一方で、ローコードには明確な限界がある。複雑なビジネスロジックを含む基幹システム、大量データのリアルタイム処理、高度なセキュリティ要件が求められるシステムには不向きである。失敗企業の典型的なパターンは、これらの領域にローコードを適用しようとするケースである。開発途中で機能の限界に直面し、結局フルスクラッチでの再開発を余儀なくされることも少なくない。また、ベンダーロックインのリスクも見過ごせない。特定のプラットフォームに依存することで、将来的な拡張性や他システムとの連携に支障をきたす事例が増えている。業務特性を見極めずに導入を急ぐことが、失敗の最大の要因である。

選定フレームワーク

ローコード導入を成功させるには、業務の棚卸しと適性判断が不可欠である。まず、対象業務の複雑性、データ量、連携要件を可視化し、ローコードで対応可能な範囲を明確にする。
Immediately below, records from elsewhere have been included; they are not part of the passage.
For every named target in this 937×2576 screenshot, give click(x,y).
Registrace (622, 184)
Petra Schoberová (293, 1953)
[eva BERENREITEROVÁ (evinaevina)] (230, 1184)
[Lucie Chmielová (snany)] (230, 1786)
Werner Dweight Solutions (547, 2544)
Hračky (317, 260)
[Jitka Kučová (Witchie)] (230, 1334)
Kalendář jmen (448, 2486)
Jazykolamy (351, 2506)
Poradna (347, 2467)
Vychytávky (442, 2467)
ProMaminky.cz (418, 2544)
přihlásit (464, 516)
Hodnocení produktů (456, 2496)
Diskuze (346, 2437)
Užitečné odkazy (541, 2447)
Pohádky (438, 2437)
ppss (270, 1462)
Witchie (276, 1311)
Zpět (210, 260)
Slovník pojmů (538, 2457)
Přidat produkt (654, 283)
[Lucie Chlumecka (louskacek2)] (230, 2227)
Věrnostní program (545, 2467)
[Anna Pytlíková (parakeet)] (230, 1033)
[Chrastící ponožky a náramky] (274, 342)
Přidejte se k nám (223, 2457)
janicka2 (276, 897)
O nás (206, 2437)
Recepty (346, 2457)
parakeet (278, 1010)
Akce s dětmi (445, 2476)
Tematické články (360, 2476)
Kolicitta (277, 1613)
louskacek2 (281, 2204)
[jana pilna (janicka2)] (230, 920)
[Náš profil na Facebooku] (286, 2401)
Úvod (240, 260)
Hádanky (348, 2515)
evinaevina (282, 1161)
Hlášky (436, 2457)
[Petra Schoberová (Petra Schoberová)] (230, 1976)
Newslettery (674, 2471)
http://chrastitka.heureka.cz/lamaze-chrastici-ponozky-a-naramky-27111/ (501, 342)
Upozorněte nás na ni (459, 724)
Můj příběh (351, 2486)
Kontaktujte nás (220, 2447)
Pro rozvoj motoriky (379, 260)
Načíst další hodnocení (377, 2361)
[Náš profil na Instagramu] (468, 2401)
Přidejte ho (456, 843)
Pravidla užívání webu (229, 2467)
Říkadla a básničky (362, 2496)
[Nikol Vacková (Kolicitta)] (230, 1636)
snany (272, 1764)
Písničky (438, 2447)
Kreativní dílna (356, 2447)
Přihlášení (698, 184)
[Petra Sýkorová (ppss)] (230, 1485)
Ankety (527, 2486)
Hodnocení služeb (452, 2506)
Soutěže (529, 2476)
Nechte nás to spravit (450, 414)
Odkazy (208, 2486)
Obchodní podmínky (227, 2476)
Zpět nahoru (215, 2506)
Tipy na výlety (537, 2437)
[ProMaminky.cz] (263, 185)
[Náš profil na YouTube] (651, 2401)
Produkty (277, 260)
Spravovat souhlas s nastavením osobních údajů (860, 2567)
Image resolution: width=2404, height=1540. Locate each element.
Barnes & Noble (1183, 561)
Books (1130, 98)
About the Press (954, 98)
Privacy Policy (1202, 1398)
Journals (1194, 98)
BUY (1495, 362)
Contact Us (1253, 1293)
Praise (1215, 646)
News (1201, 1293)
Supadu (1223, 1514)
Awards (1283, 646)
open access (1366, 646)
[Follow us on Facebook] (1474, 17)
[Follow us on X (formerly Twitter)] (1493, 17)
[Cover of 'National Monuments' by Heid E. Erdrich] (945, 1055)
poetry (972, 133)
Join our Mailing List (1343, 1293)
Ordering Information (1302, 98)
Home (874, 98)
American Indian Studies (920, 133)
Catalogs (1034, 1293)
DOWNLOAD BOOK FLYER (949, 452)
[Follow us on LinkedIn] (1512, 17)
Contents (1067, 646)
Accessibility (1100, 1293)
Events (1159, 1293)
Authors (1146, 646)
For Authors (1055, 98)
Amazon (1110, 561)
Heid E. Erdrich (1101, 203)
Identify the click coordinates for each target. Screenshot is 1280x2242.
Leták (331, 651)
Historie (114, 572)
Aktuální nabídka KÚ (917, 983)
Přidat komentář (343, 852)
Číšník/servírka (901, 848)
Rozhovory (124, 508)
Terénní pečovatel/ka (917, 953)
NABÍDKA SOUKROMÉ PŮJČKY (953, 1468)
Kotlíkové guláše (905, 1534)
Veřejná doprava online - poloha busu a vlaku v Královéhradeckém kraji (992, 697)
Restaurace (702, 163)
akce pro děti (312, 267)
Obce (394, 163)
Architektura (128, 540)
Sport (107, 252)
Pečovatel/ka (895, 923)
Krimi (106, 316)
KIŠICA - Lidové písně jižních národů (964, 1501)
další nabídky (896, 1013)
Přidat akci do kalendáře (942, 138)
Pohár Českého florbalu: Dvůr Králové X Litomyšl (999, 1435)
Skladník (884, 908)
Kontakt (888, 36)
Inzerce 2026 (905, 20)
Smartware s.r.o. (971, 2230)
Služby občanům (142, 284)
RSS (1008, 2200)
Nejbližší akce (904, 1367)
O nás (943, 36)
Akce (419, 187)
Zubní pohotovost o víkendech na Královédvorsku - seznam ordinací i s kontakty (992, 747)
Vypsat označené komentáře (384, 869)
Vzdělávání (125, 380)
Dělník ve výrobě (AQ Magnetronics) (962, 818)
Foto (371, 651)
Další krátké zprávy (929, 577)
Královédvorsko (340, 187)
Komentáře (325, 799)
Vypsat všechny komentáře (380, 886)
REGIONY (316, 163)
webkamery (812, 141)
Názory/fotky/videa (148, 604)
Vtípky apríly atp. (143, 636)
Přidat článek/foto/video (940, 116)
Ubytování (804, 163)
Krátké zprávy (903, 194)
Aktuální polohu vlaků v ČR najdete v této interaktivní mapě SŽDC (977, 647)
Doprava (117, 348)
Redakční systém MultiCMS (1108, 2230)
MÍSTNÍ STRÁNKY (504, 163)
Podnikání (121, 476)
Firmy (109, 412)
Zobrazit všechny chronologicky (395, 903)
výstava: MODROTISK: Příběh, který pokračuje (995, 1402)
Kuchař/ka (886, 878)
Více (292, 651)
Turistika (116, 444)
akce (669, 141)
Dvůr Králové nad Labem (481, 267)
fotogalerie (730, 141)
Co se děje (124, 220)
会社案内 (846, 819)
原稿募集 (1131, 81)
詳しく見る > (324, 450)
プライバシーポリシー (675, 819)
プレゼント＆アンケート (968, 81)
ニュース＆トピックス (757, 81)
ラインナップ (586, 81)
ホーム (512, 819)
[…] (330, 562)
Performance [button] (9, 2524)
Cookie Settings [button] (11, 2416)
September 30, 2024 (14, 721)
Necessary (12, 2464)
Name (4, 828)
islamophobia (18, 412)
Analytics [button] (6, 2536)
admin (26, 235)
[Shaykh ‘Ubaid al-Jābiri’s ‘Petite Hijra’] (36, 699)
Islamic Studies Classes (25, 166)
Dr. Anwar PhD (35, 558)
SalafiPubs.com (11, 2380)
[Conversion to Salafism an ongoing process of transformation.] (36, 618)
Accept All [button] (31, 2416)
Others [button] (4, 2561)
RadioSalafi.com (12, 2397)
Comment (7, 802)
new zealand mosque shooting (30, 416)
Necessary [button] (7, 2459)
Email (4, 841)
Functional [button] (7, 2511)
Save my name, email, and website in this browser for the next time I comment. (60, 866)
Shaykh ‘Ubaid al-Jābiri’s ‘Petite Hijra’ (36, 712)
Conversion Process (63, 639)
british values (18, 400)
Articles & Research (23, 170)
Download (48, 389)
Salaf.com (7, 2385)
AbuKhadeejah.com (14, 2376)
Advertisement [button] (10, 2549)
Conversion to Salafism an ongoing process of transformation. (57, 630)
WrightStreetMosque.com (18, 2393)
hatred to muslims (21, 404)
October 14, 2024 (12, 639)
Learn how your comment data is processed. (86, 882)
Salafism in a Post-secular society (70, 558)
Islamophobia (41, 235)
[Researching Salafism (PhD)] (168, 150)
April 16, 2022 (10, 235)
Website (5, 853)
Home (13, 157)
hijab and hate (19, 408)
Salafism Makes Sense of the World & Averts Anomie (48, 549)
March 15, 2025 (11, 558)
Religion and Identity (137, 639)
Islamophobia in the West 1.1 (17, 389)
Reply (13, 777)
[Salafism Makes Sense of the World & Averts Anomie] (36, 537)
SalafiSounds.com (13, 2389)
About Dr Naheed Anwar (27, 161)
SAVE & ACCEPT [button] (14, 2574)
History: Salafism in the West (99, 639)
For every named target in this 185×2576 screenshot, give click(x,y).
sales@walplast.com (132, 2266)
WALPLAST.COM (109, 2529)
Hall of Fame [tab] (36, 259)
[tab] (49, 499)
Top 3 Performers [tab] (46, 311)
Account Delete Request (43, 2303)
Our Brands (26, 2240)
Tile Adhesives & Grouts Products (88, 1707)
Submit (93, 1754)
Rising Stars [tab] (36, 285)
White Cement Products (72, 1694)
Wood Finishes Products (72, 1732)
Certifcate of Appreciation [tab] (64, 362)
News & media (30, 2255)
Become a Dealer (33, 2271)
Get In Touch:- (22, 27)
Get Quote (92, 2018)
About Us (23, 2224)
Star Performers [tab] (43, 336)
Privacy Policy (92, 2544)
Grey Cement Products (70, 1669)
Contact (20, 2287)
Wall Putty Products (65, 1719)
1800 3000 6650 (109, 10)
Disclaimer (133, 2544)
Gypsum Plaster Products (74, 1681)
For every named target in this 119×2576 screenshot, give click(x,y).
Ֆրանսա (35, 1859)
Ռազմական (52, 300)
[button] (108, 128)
次に、将来的な拡張性や保守運用の観点から、長期的なコストを試算することが重要である。短期的な開発コスト削減だけを見て判断すると、運用フェーズで想定外の負担が発生する。成功企業は、ローコードと従来型開発を適材適所で使い分けている。すべてをローコードで賄おうとせず、業務特性に応じた最適な開発手法を選択することが、DX推進における重要な判断軸となる。

まとめ

ローコードは万能ではない。定型業務や小規模アプリには有効だが、複雑な基幹システムには不向きである。成功の鍵は、業務特性を正しく見極め、適切な領域に適用すること。導入前の計画策定と、段階的なアプローチが失敗を防ぐ最善策である。ツールの特性を理解し、戦略的に活用することでDX推進を加速させよう。